On est quatre, on a des trucs à dire, et comme un est un peu prétentieux on a imaginé que vous pourriez avoir envie de nous écouter. On se retrouve donc tous les mois pour parler musique et cinéma.

Jérôme
Sous ses airs de gentil wallon à chemise se cache un petit flacon de nitroglycérine prêt à exploser pour peu que vous l’approchiez d’une machine récalcitrante à sa volonté.
Pas de bol, c’est l’ingénieur du son du coin. Donc c’est lui qui branche les trucs pour que vous entendiez nos voix dans vos oreilles.
A côté de la musique – qu’il écoute, produit et enseigne – son deuxième grand amour, c’est les légumes; son grand rêve c’est de se reconvertir en agriculteur bio dans le Dorset sur les traces de son idole P.J. Harvey.
Le cinéma, il a du mal parce que la suspension volontaire d’incrédulité, c’est pas trop son truc…Enfin, ça, c’est lui qui le dit, car il reste un grand mystique qui passe ses vacances au Burning Man Festival, et qui a des révélations spirituelles en écoutant de la harpe dans les églises paumées de la Creuse, entre un album de post-punk et mp3 de grosse techno sale.. Bref, avec lui, on sait jamais vraiment trop à quoi s’attendre, c’est un peu l’élément chaotique de la bande.

Thomas
Resté bloqué quelque part entre 1972 et 1988 alors qu’il n’était à l’époque même pas encore tout a fait né, on soupçonne qu’il soit en fait le produit d’un rituel de magie noire qui a un peu dérapé.
Heureusement pour nous, les seules choses obscures et mystérieuses chez Thomas, c’est ses références. Nombreuses, et généralement trouvables à 2€ dans les bacs des à dvds des supermarchés, elle trouveront leur places dans ce podcast, parce qu’on est comme ça, nous, on aime tout le monde, même les héros poilus, le sang et les effets spéciaux minables.

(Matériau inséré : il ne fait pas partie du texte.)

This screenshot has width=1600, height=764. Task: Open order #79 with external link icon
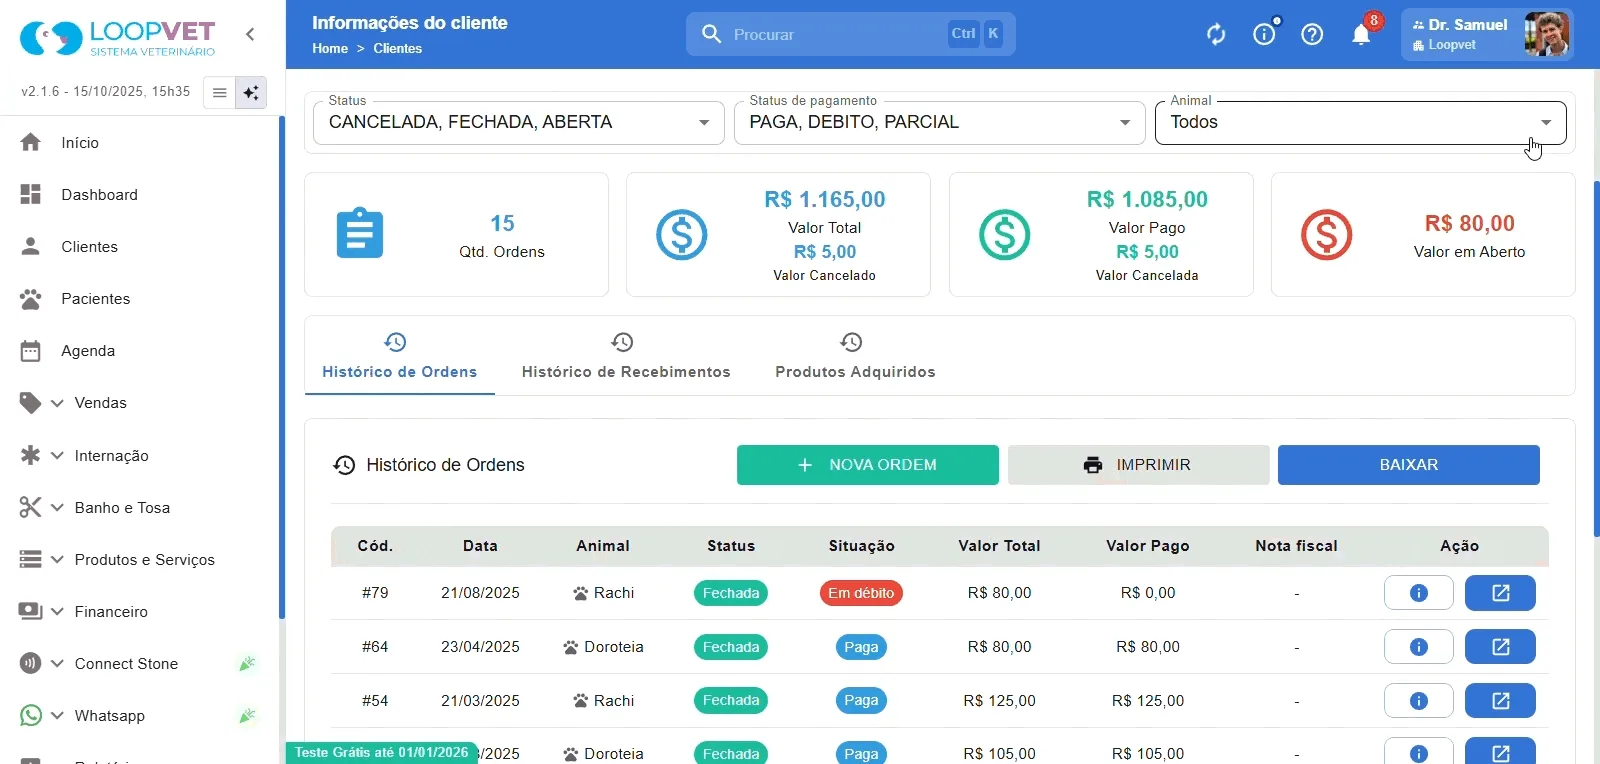tap(1500, 593)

Détenteur d’un troisième téton (qui lui parle) ainsi que d’un très honorable Master en « Etudes du Récit et Illustration » (et donc sans emploi) c’est à lui que vous devez les jolies illustrations qui ornent les différentes pages web d’LFQST et la programmation parfois borderline du festival Offscreen au Cinéma Nova.

Germain
C’est la caution jeune et cool de la bande, notre petit frère à tous, et accessoirement le seul qui comprend un peu comment fonctionne le monde actuel. Il surfe sur les Internets tel un Johnny Weissmüller des temps modernes, et essaye tant bien que mal de nous faire comprendre qu’une chaine Youtube, si, si c’est important. C’est surement lui qui vous répondra si vous cherchez à entrer en contact avec nous, donc hésitez surtout pas, il ne mord pas (sauf son frère.. une fois… mais c’était y’a longtemps)

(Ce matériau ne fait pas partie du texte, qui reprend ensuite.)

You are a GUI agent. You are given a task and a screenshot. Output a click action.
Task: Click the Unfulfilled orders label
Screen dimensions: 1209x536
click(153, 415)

Son rapport aux écrans se rapproche un peu de celui d’un moustique face à une ampoule halogène, ce qui en soit est assez amusant à regarder. Il mange de tout et décortique une stratégie de communication d’une main pendant qu’il met à jour notre page Facebook de l’autre.

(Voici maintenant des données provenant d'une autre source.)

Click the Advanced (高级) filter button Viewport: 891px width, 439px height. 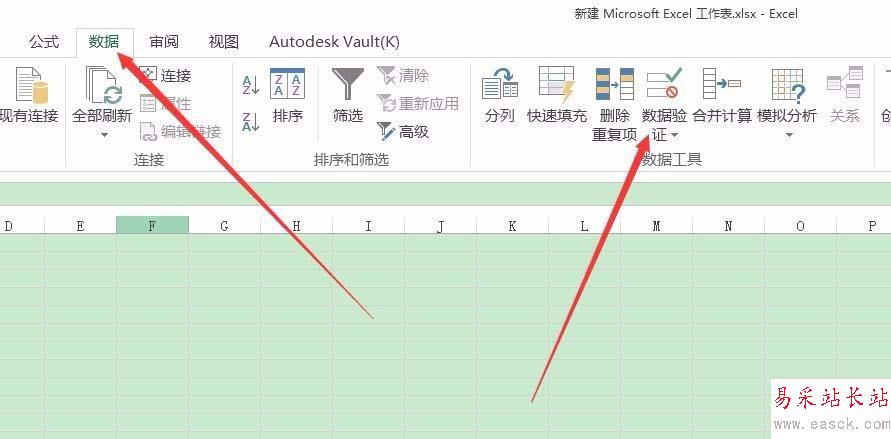(x=403, y=131)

Le rap est son domaine de prédilection, mais il a quand même le droit à la parole parce que quand je lui ai demandé si il avait eu une révélation artistique mystique à un moment dans sa vie, il a répondu « The Great Gig in the Sky » de Pink Floyd. Tout espoir n’est donc pas perdu.

Alexis
Votre hôte! C’est lui qui dit les bonjours et les au-revoirs dans le micro. Il essaiera de vous faire croire que c’est tout à fait naturel, mais en fait il passe une heure à faire des vocalises avant chaque enregistrement.
Tombé dans les Legos et les jeux-vidéo quand il était petit, il s’est dirigé vers le cinéma d’animation car c’est un bon point de départ pour pas vraiment choisir ce qu’on va faire. Entre un clip pour un obscur groupe de pop-rock belge et une installation d’art contemporain, il travaille dans une école de cinéma classique, parce qu’on est plus à une contradiction près.
Grand cartésien devant l’Éternel, il est persuadé que l’espèce humaine et vouée à sa disparition et qu’elle l’aura bien méritée. Malgré tout, il cherche la rédemption de l’humanité dans la musique, le cinéma et toute forme de production artistique.
Oui, il a sa propre définition du mot « cartésien ».